The last mac and cheese entry I got to try was from Celtic Hearth. This mac and cheese recipe contained two of my favorite things; bacon and sour cream. It also contained green onions, Newfoundland Seasonings Duck Spice and was topped with a bacon chip crumble.

I was looking forward to bringing this home on a Friday evening after a long week of work. I was disappointed that I couldn’t place the order and pick it up, though. I had to go, order and wait. That doesn’t really have much to do with the recipe and how the dish tasted, though. I do think it was a little thick on the sour cream, though. The chips were a great addition and you can never go wrong with bacon. I was a little disappointed with the price, though; $21 including tax. This is a little steep for a recipe that doesn’t seem too outrageous for me to come up with in the kitchen.

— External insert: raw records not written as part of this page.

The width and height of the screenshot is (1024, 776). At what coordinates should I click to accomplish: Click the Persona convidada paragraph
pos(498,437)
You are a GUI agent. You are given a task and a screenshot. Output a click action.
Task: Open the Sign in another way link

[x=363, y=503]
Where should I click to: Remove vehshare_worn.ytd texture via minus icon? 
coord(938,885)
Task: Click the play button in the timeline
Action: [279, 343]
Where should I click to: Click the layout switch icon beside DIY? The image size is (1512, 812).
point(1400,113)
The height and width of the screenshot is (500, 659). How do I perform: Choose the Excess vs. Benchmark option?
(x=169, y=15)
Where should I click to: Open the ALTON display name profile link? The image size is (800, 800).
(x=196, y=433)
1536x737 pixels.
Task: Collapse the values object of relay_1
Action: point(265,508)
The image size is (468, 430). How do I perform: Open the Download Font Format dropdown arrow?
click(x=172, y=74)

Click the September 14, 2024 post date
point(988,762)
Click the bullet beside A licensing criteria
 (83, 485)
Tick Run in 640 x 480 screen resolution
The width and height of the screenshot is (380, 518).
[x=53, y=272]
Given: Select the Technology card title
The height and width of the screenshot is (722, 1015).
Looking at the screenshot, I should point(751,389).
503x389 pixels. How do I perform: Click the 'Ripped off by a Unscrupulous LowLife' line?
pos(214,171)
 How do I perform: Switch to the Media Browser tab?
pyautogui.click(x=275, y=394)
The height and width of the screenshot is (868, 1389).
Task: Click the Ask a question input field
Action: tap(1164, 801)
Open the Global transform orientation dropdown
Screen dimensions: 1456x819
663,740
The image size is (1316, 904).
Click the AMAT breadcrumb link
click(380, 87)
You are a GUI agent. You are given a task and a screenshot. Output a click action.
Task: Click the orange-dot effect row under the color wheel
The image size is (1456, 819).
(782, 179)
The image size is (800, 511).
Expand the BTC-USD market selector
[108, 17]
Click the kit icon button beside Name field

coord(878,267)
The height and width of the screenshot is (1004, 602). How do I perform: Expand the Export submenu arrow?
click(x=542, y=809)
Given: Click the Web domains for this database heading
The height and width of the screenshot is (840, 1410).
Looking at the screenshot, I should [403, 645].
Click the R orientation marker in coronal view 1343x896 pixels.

Four out of fifteen restaurants are not as big of a dent that I would have liked to make in this showdown and there were several other restaurants that I wanted to try and didn’t get to. Of the four, I’d have to say that Gypsy Tea Room had the best entry. It left me wanting more (and I wish they had put more on my plate). It was different enough from traditional mac and cheese but incorporated some interesting ingredients. Soul Azteka had a great entry as well but I feel like that diablo sauce might have been too hot for a lot of people. (I thought it was insanely hot but also very, very enjoyable). I loved the ingredients used by the chef at Celtic Hearth but again, it wasn’t that out of the box that I wouldn’t have come up with it myself. (Still good, though!)

I’m excited to see what other exciting food events Five Brothers have cooked up for us in 2017. (Forgive my “cheesy” joke there.)